# Week 2 — Pandas Transformations & SQL Basics
Date: **2025-10-30**  
Track: **Data Science → AI Applications**

## Objective
- Practice core pandas transformations (filter, sort, groupby, new columns, pivot).
- Combine datasets via `merge` and `concat`.
- Run simple SQL queries on your DataFrame using SQLite.

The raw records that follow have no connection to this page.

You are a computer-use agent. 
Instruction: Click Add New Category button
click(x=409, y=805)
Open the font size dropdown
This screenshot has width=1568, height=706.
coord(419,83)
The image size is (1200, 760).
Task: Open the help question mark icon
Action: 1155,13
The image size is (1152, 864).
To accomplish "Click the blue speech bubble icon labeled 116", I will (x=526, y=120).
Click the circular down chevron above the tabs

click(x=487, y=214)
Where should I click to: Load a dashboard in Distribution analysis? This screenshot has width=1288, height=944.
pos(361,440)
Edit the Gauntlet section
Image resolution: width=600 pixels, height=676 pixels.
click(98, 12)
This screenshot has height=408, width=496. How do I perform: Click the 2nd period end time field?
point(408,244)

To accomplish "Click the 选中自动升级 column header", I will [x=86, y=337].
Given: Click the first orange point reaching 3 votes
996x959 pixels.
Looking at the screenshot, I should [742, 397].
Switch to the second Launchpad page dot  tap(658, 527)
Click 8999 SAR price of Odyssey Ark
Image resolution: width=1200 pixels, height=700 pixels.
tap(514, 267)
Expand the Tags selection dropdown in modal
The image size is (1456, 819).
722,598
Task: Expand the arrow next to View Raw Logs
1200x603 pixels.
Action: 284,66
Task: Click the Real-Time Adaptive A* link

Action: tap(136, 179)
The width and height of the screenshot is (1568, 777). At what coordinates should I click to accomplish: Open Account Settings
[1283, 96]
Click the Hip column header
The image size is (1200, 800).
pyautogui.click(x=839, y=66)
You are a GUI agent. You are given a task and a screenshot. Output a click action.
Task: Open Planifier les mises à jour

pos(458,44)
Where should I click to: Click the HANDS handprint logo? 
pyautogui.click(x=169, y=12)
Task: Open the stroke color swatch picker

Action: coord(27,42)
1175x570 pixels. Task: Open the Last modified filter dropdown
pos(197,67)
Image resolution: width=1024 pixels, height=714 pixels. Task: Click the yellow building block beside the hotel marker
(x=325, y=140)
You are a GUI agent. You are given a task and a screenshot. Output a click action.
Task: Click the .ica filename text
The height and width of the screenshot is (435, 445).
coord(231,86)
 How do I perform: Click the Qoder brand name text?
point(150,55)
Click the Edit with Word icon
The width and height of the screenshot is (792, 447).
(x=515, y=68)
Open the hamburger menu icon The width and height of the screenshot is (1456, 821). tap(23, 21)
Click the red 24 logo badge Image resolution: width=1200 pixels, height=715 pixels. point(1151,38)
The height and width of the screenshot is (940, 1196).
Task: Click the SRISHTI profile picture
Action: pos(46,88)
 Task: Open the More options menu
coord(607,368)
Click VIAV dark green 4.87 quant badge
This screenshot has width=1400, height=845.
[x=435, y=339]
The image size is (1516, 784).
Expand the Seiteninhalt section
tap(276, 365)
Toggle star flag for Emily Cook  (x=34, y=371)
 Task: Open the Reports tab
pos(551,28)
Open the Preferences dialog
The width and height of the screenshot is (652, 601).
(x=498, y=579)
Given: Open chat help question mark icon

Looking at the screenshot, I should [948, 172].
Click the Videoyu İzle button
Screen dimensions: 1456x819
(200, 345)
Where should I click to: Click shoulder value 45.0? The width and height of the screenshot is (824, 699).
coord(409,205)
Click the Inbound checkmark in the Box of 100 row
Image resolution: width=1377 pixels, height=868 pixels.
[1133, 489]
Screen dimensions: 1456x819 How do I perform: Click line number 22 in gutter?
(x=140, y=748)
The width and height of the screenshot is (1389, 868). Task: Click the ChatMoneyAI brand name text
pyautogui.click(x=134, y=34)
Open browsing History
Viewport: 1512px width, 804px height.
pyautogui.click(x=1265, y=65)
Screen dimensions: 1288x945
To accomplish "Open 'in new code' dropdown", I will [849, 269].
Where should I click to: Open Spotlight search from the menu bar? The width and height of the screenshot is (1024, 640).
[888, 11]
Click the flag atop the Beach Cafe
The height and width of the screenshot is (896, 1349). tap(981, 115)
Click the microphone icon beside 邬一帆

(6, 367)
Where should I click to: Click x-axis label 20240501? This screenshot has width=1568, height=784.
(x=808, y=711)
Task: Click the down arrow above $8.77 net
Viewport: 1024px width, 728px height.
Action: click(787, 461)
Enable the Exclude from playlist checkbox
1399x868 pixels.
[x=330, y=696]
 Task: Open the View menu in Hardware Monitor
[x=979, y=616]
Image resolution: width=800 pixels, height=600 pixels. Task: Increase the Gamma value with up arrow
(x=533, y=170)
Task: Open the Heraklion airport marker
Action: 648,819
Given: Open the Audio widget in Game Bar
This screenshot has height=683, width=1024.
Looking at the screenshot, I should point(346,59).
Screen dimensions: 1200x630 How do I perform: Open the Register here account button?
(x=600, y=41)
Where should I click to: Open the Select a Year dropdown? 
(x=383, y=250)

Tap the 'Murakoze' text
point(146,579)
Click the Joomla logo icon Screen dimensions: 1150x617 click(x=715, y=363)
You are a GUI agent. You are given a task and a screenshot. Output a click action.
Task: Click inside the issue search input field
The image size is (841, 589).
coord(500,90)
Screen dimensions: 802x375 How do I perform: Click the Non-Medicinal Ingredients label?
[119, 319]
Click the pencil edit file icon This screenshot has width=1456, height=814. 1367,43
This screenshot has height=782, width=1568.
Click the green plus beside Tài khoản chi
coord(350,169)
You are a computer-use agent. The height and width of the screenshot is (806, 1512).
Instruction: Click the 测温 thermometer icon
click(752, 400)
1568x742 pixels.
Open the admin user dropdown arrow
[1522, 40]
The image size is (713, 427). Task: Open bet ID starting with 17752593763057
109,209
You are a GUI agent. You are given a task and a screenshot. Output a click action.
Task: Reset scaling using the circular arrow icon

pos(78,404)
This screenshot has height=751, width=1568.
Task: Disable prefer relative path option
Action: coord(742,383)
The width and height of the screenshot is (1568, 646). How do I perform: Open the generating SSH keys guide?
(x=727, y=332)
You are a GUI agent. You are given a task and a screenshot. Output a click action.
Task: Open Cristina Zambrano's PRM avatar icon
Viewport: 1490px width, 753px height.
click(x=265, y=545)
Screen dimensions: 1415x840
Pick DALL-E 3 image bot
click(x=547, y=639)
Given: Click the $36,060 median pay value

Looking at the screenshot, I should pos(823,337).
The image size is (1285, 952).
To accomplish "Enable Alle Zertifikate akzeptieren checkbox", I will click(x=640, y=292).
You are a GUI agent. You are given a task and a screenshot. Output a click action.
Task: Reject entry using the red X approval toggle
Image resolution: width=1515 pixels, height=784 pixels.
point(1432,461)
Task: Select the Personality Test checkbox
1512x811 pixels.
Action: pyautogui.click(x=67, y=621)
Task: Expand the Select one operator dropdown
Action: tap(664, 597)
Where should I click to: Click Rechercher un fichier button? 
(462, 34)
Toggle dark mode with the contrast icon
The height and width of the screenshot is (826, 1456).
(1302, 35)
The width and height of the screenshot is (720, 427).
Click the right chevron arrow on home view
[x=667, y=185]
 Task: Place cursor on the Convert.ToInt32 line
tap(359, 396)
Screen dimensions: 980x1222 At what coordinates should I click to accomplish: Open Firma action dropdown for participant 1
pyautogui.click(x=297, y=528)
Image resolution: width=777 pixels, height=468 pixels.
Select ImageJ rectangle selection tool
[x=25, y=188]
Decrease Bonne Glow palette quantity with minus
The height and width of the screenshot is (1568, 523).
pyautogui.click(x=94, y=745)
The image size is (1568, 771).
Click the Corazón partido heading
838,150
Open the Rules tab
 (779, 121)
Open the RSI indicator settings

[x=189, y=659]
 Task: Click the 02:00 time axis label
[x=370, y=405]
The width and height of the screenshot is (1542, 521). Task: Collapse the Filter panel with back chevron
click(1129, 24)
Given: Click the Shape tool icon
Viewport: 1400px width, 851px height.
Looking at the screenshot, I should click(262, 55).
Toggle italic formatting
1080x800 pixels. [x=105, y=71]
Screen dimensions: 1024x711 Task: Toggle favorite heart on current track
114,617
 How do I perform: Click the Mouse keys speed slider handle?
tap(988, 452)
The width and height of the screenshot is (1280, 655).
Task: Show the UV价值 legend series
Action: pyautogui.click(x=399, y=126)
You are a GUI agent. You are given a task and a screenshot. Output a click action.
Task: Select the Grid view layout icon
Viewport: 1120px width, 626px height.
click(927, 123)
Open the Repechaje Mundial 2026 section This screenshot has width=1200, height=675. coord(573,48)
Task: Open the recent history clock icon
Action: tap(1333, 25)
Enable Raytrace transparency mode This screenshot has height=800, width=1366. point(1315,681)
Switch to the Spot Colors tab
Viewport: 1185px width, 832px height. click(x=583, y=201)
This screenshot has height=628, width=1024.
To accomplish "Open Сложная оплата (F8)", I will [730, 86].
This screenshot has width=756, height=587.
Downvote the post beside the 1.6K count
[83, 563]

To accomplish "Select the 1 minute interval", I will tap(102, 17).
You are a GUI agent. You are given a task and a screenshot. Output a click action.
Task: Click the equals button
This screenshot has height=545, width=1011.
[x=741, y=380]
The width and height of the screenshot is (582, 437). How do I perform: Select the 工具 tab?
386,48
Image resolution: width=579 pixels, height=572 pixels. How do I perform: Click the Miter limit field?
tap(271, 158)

✅ Use the file `data/crop_yield.csv` you created in Week 1 (8 rows).

## 1) Setup & Load
_If your file has a different name, change `FILENAME` accordingly._

In [None]:
import pandas as pd
import matplotlib.pyplot as plt
from pathlib import Path

DATA_PATH = Path('data')
FILENAME = 'crop_yield.csv'   # change if needed
filepath = DATA_PATH / FILENAME

df = pd.read_csv(filepath)
print(df.shape)
df.head()

## 2) Cleaning & Basic Transformations
Tasks: check dtypes, rename columns (optional), filter, sort.

In [None]:
df.info()
df.describe()

In [None]:
# TODO-1: Filter the DataFrame to show only rows where Crop == 'Wheat'
df_wheat = df[df['Crop'] == 'Wheat']  # ← replace 'Wheat' to practice
df_wheat

In [None]:
# Sort by Yield descending
df_sorted = df.sort_values('Yield_ton_ha', ascending=False)
df_sorted

## 3) GroupBy & Aggregations
Compute means by group, then multiple aggregations.

In [None]:
# Mean yield by crop
mean_by_crop = df.groupby('Crop')['Yield_ton_ha'].mean().sort_values(ascending=False)
mean_by_crop

In [None]:
# Multi-agg example: by Region
agg_region = df.groupby('Region').agg(
    mean_rain=('Rainfall_mm', 'mean'),
    mean_yield=('Yield_ton_ha', 'mean'),
    count=('Yield_ton_ha', 'count')
).reset_index()
agg_region

## 4) New Feature / Calculated Column
Example: rainfall-to-yield ratio.

In [None]:
df['Rainfall_to_Yield'] = df['Rainfall_mm'] / df['Yield_ton_ha']
df[['Rainfall_mm', 'Yield_ton_ha', 'Rainfall_to_Yield']].head()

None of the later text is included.